I would class myself as pretty hard. Not in the’ cock of the school’ sense or hard- faced but in a way that I can cope with most things that are thrown my way.
I may initially have a wobble and contemplate getting in my car with my toothbrush and a spare pair of knickers and driving till I run out of petrol (which incidentally as my petrol gauge is usually on empty probably wouldn’t be very far), but within minutes I have calmed down and have a plan.
However my biggest fear is the stinks’ (Ted 9 and Albie 7) growing up without a mum. I know it sounds a tad dramatic. But there it is- the thing I fear most.
I’ve had a couple of brushes with death. The first one being mid labour with Ted and I contracted Sepsis. Due to the gas and air, the severity of it bypassed me and I didn’t comprehend the enormity of it until a few months afterwards. But I was okay and I was still alive so I didn’t overthink it (which is not like me!)
Then again, a few years later when I had brain surgery to remove a tumour. I had every faith in the surgeons but there’s always a risk and I didn’t think about it or allow myself to think about it till the night before surgery. (Cue- back to overthinking!)
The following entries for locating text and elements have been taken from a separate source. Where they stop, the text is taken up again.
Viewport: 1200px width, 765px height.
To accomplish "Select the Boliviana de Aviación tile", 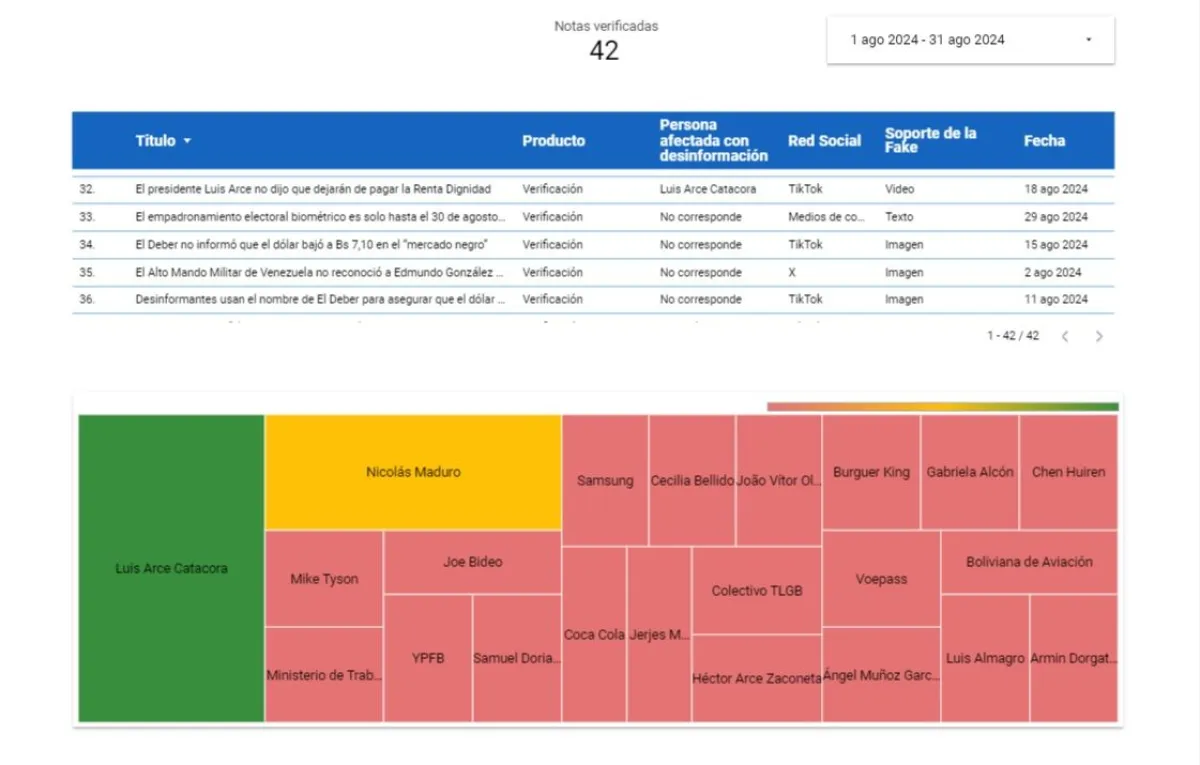I will click(x=1029, y=562).
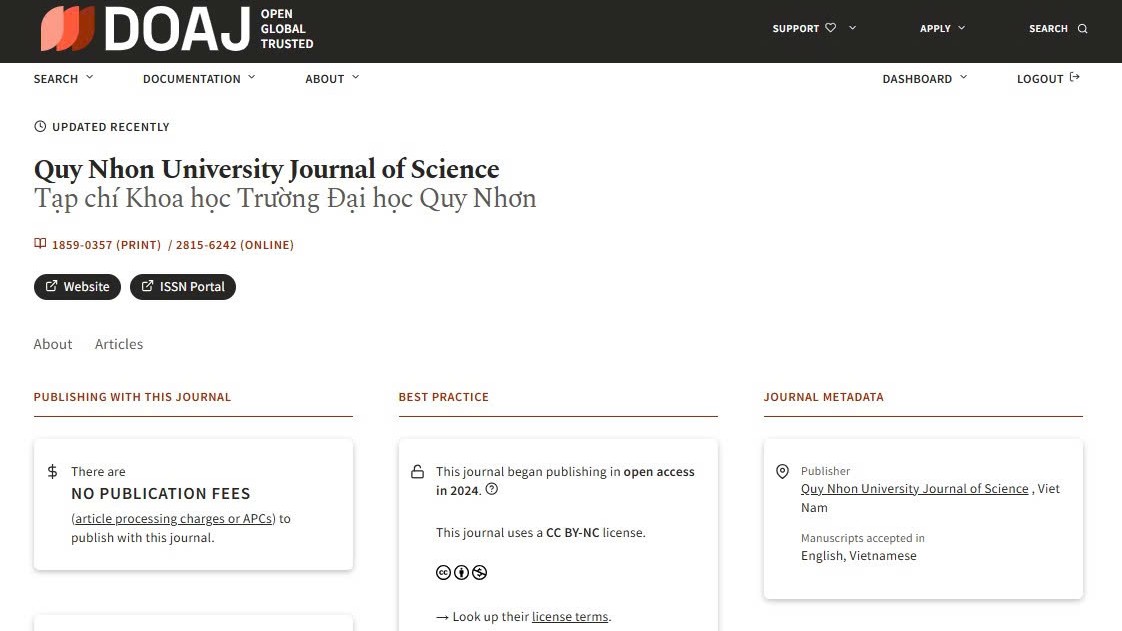Image resolution: width=1122 pixels, height=631 pixels.
Task: Open the journal Website button
Action: pos(77,287)
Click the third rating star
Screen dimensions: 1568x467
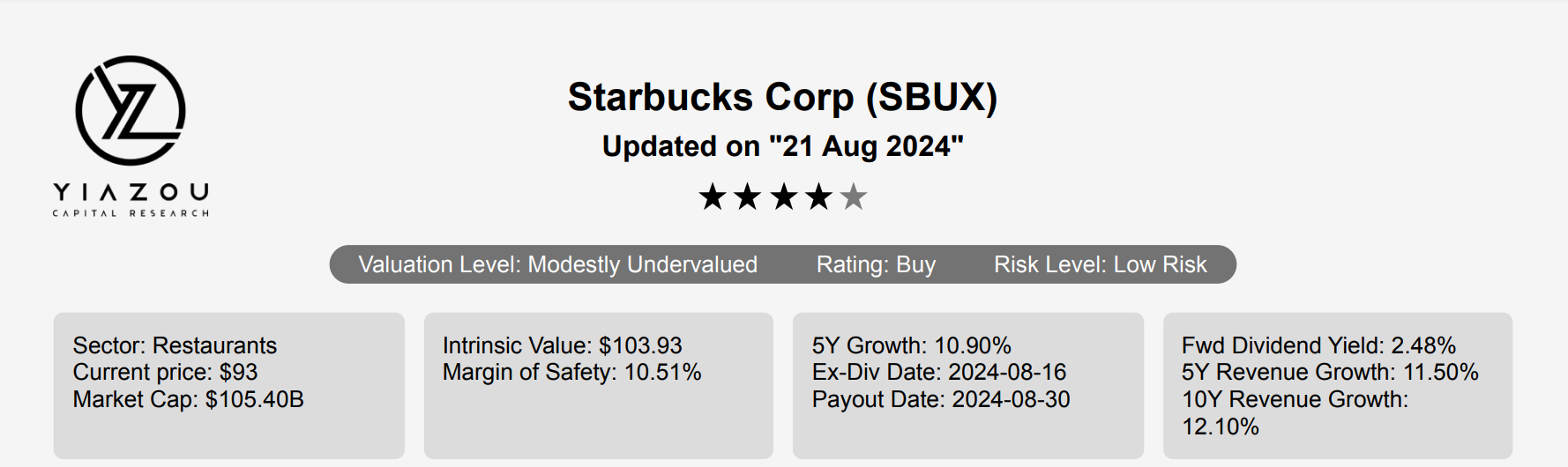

I remember standing in my kitchen with my mum and she said “Whatever happens Irene, I will make sure the lads are happy.” And that is all I have ever wanted for my sons, for them to be happy.
But that night it got me thinking. My stinks have got their dad, my husband, Adam. He is a great dad, his speciality is helping/ doing their home learning models, playing on their computers with them (as I haven’t got the patience) and going crabbing. But he’s not me.
When my stinks are poorly they want cuddles from me. When they are upset at being called names, they want me. When they arrive home with the school newsletter they hand it to me. When they want to pull a fast one they do it with me.
I decided to start writing a list in case I died;
• Albie only wears pyjama bottoms.
• Ted likes to listen to his audiobook with me for fifteenminutes before he goes to sleep.
• They both like a three course breakfast.• Tomato ketchup needs to be on the side on their plates not on their food.
• Albie likes hotdogs, one with ketchup, one without.
• Ted likes dry toast , Albie only likes real butter but make sure you cover all the surface including corners.
• Albie likes cuddles in bed only with the fan on as he gets too hot.
• They both like relaxing music playing when they drop off……
As the list was getting long, I considered writing them a letter? But how do I write a letter that includes all eventualities for the rest of their lives without coming across like a mad women?
Covering topics like, what to do if you get dumped, what to do when you wake up with a massive pimple the morning of the school disco, what to do if you crash your dad’s car.
Should I do a video for each year of their lives, but I haven’t got time and I would only be guessing what they are going through using my life as a guide and I’m hoping they are more sensible than I was. I couldn’t do joint ones as they are both so different and I would want to give them different advice. It was now 1am and my surgery was at 7am.
I contemplated doing a post across all my social media saying if I died the Stinks would need cuddles so any mums out there who saw the stinks please give them a cuddle. But then I realised random people in the street coming to hug them could scar them and have an adverse effect.
As the time for surgery was drawing ever closer, I had to reside myself there was nothing I could do at that moment in time, other than hope everything would be okay.
And hope that the people who I’d chosen to be part of the Stinks lives would be able to cover all of the above and more and the Stinks will have inherited some of my own resilience and are capable to handle any eventuality with or without me. Preferably with me!